The Troodos Ophiolite crops out in the central part of Cyprus in a northwest to southeast striking band. The lithospheric mantle crops out in the Troodos mountains and in the Limassol Forest, Akapnou Forest, on the Akamas Peninsula and near Troullo. This slab of oceanic lithosphere was formed around 90 million years ago as part of the Neotethys seafloor (Meliata-Maliac-Vardar).

The Troodos Ophiolite is exceptional for the completeness of the section of oceanic lithosphere. The crust is composed of sheeted dykes, pillow basalts and marine sediments. The sediments are composed of deep-water shales and radiolarite. The mantle parts of the lithosphere are made of harzburgite and dunite (both peridotites), with about 50 to 80% of the minerals now transformed into serpentinite.

Mamonia Terrane
The Mamonia Terrane or Mamonia Complex is an assemblage of volcanic, sedimentary and metamorphic rocks. Outcrops are only found on the southwestern end of Cyprus (Paphos district).
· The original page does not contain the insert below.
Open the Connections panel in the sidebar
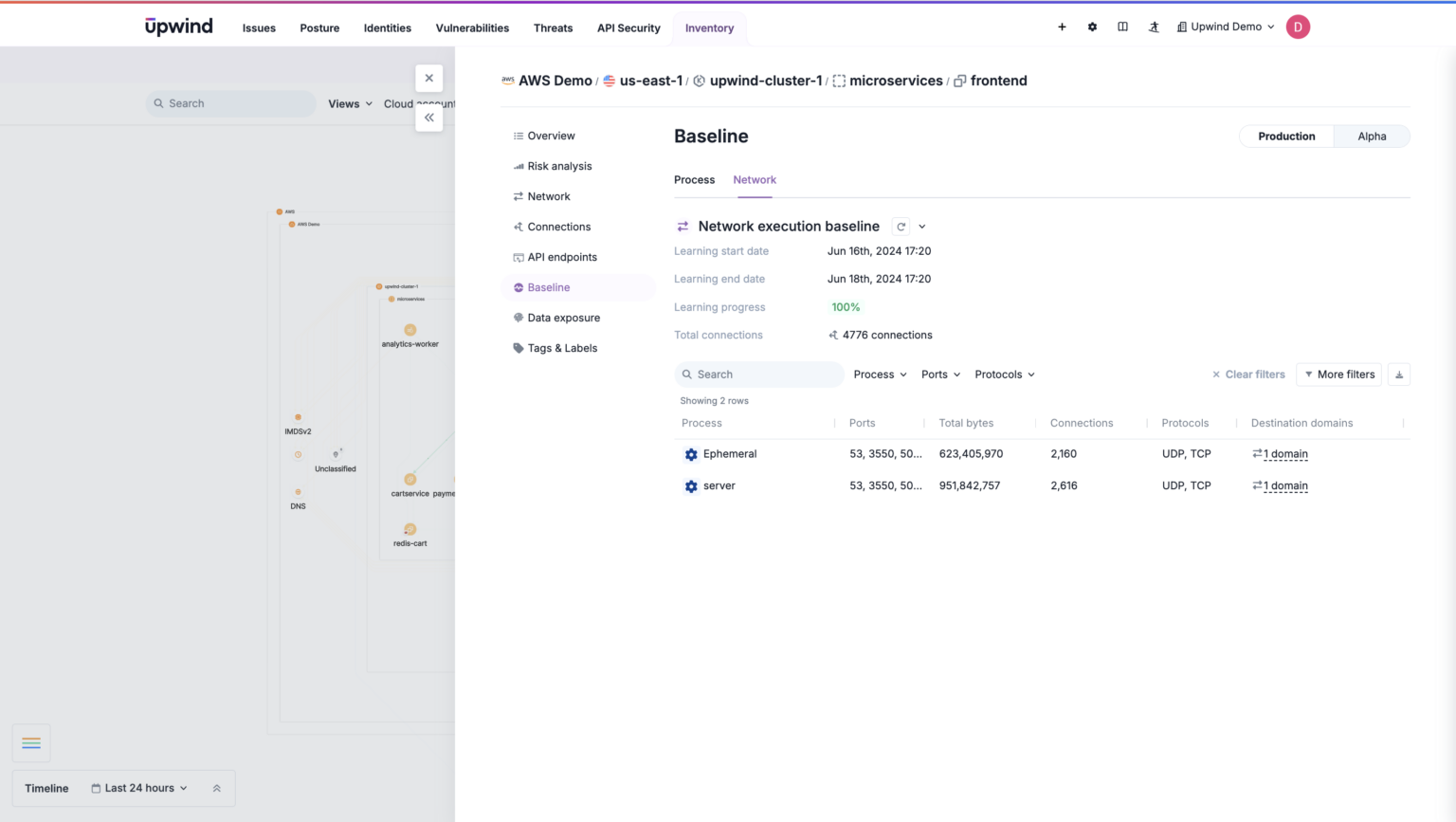Viewport: 1456px width, 822px height. click(x=560, y=227)
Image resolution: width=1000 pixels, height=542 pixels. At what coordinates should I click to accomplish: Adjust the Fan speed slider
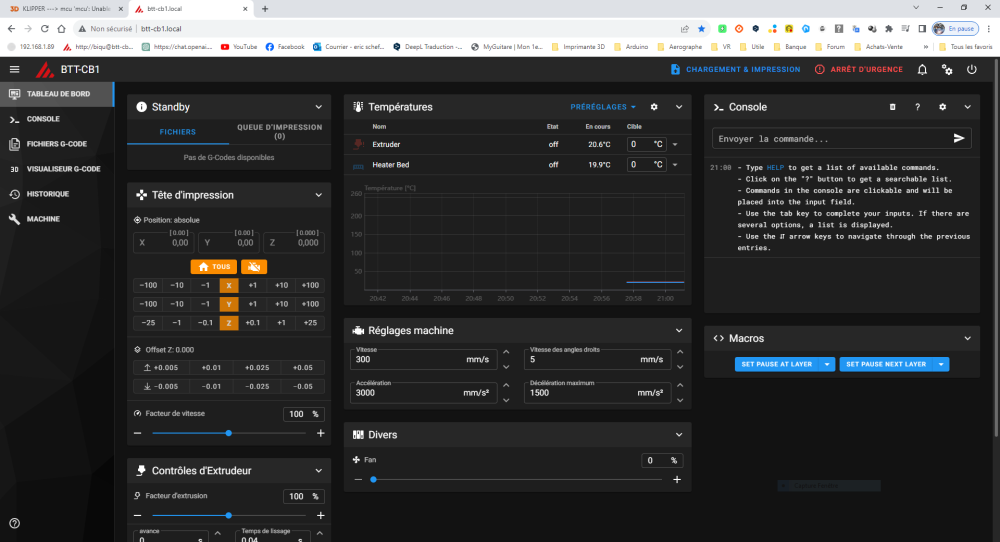coord(517,480)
It is thought that this assemblage was deposited between the Middle Triassic and the Upper Cretaceous and was thrust on to the southern margin of Cyprus from the Maastrichtian onwards well into the Cenozoic.

The Mamonia Terrane is divided into the Diarizos Group, the Agios-Fotios Group and the Agia-Varvara Formation.

Circum Troodos
The sediments that are autochthonous to Cyprus are called the Circum Troodos unit because they surround the Troodos. They were deposited between the Upper Cretaceous to the Pleistocene. Outcrops cover most of the island, with the exception of the Troodos mountains, which rise free. As a result of uplift the sediments become progressively more shallow marine.

Seismic activity

Because of its location on the margin of a tectonic plate, Cyprus is prone to earthquakes. The ongoing phase of seismicity since the Miocene, has caused an abundance of earthquakes.